*** Opening of Data for analysis ***

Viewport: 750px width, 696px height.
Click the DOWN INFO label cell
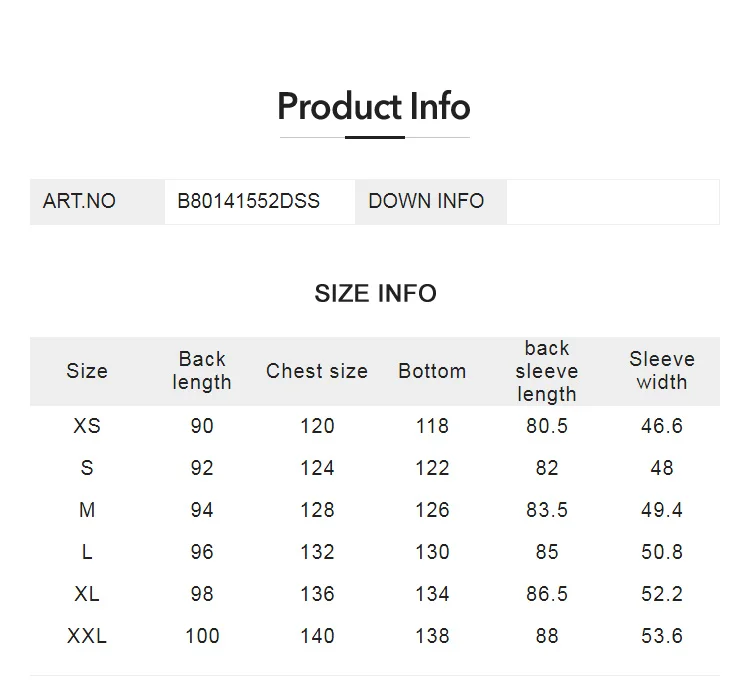tap(430, 202)
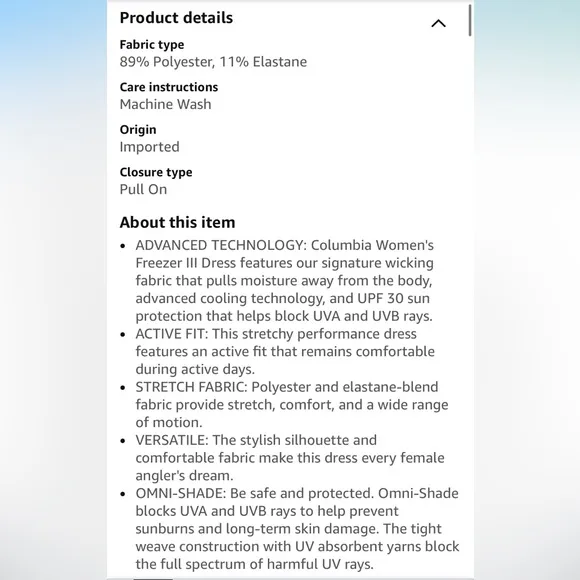Collapse the Product details section chevron
The height and width of the screenshot is (580, 580).
[x=438, y=24]
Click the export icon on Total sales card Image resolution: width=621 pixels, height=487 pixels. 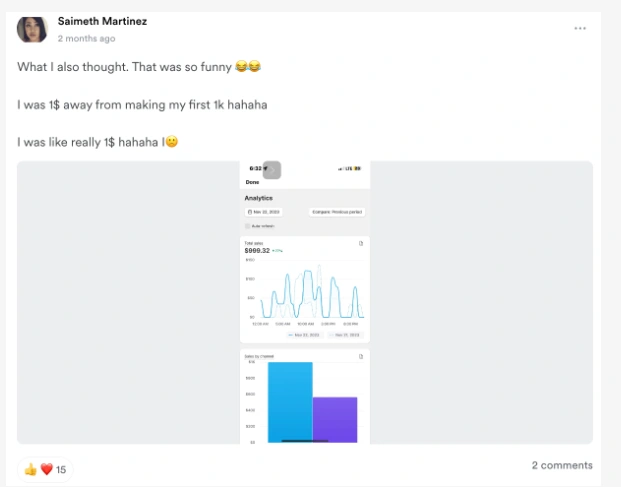[x=361, y=243]
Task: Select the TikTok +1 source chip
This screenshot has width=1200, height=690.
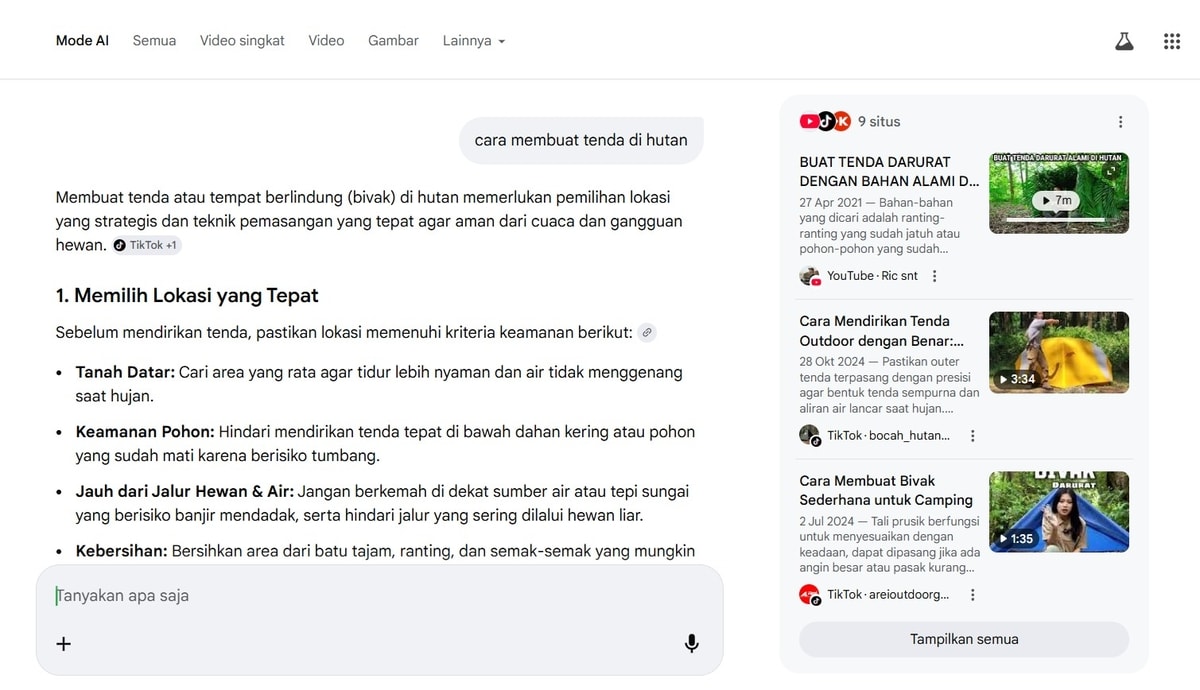Action: (146, 244)
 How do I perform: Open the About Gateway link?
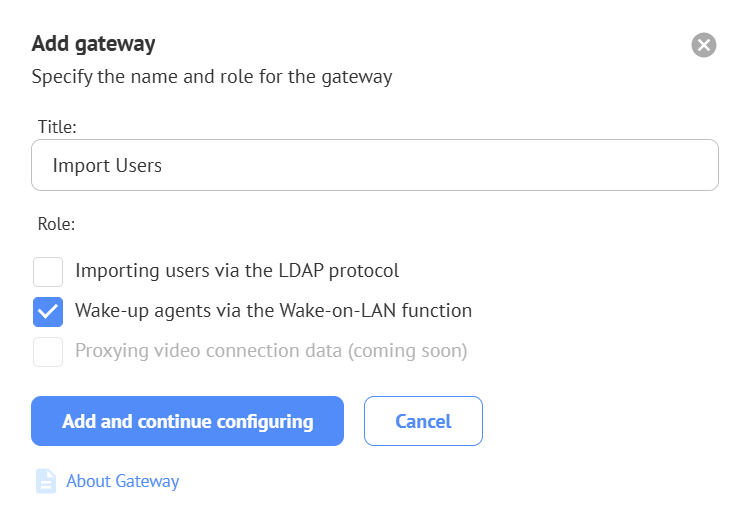coord(122,481)
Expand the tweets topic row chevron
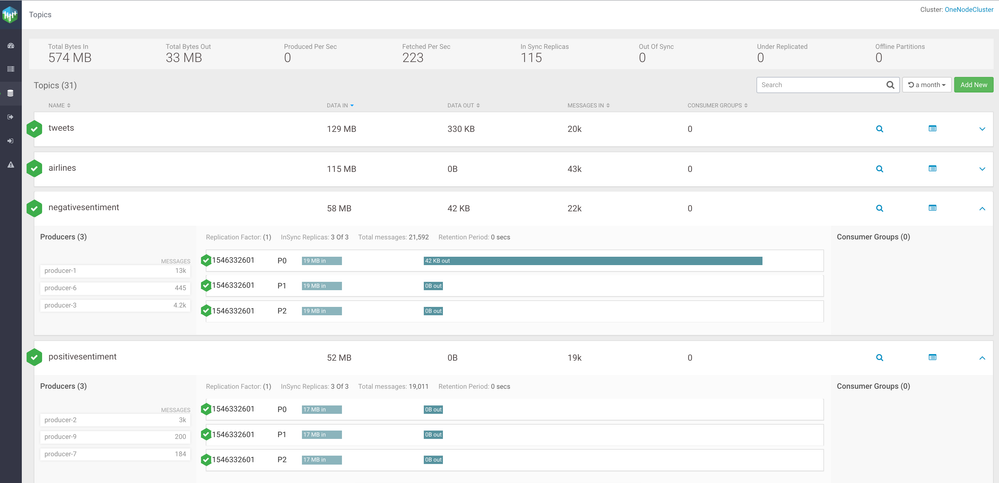 pos(982,129)
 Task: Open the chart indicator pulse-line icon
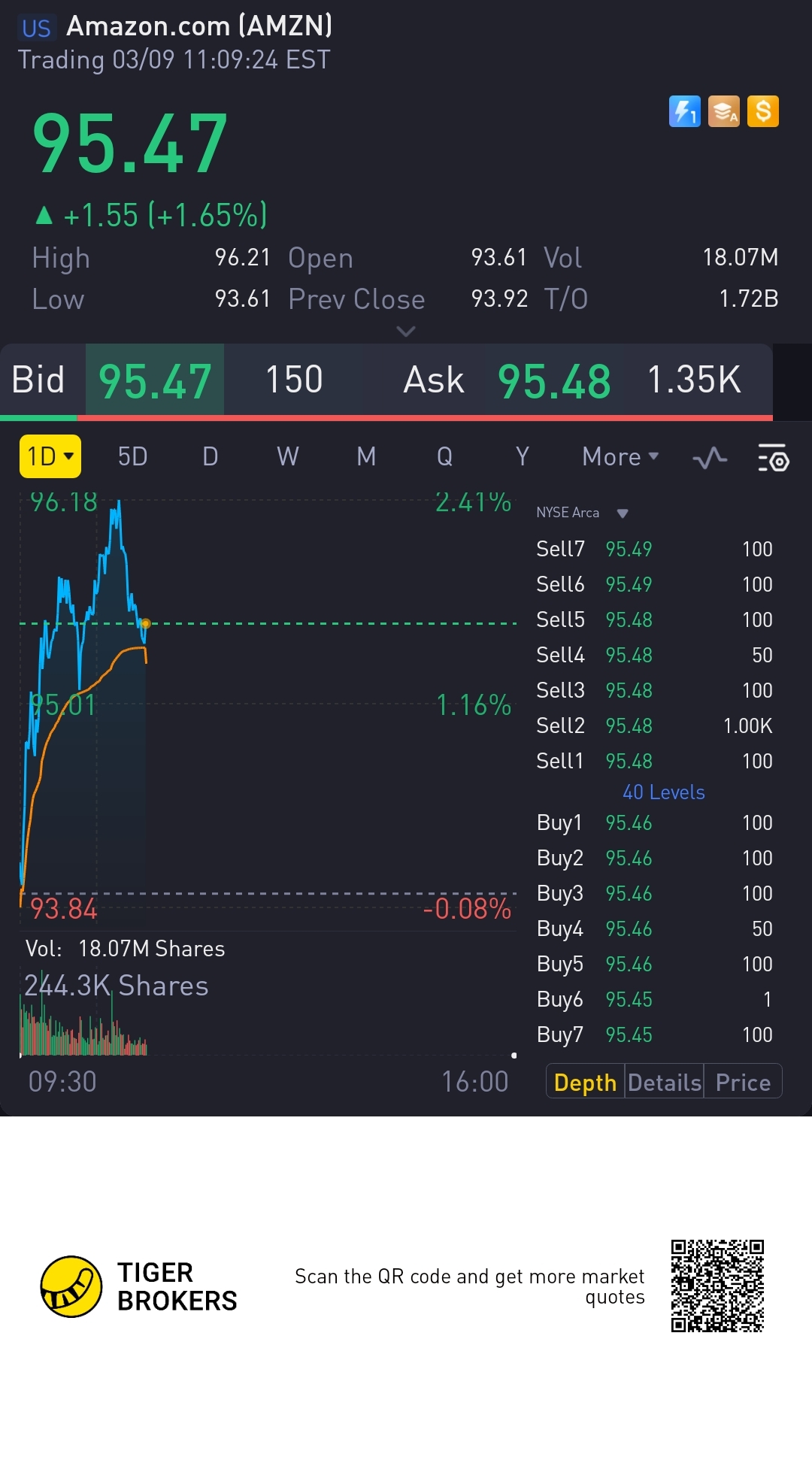pos(710,457)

*** Close of Data for analysis ***

- Problem requirements -
Output verbatim the lines beginning at the line with "Expand the tweets topic row chevron" and ending at the last line of the material above, inclusive. Do not carry over any pictures.

- Task output -
Expand the tweets topic row chevron
 pos(982,129)
 Task: Open the chart indicator pulse-line icon
pos(710,457)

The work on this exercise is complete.